My current mentor teacher begins lessons by getting her students’ attention and then waiting until they have all quieted down before speaking.   This teaches them that she will not try to talk over them, so they need to be quiet.   During the lesson, she takes short breaks in instruction to have the students discuss what they are learning with each other, then she brings them together and asks a student or two to explain what they discussed.   This allows the students time to absorb information, as well as a short period to socialize (they definitely do), so they are less likely to chat during lesson time.   Finally, when closing out a lesson, she reiterates what she has just taught and gives the students clear guidance on how they should be spending the remaining class time.   By clearly stating her goals for the students, they know exactly what they should be doing, and the transition to work time is seamless.

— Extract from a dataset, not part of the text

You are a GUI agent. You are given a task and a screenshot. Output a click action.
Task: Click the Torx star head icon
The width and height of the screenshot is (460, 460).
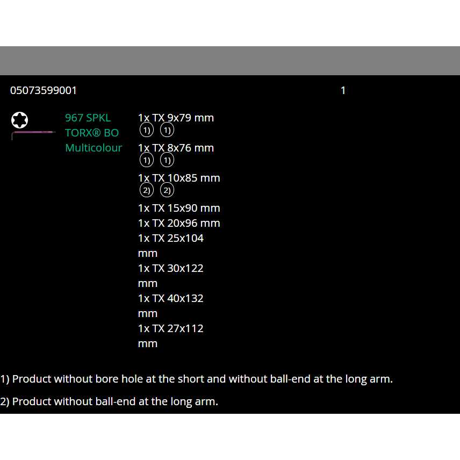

During the class period there are several opportunities for transitions.   At the beginning of class, my mentor teacher has a warm up activity that the students work on for the first 10 minutes.   This gives the students time to mentally transition from the class they just left and into the math class.   It also allows a couple of minutes for students to get some of their initial socializing out of their system, so they are less likely to disengage and socialize during the class period.   Second, she transitions the students into their work time by being clear about her expectations for their use of time, while handing out the assignment.   She does not hand out the assignment before it is work time, because she does not want the students to try and work on it while she is giving her lesson.   Finally, she gives the students a five minute warning that class is almost over, and suggests that they finish up their current problem and ask her any questions they might have before they take their assignment home to finish.   This allows one more opportunity to ask questions and wraps up the class in a smooth manner, rather than having students rushing to pack their stuff and get out the door right as the bell rings.

When students stay on task and complete their work quickly, my mentor teacher gives them a small “treat” to encourage the good behavior.   I think this is a strategy I might use.   Positive reinforcement of the preferred behavior works well to promote good student behavior.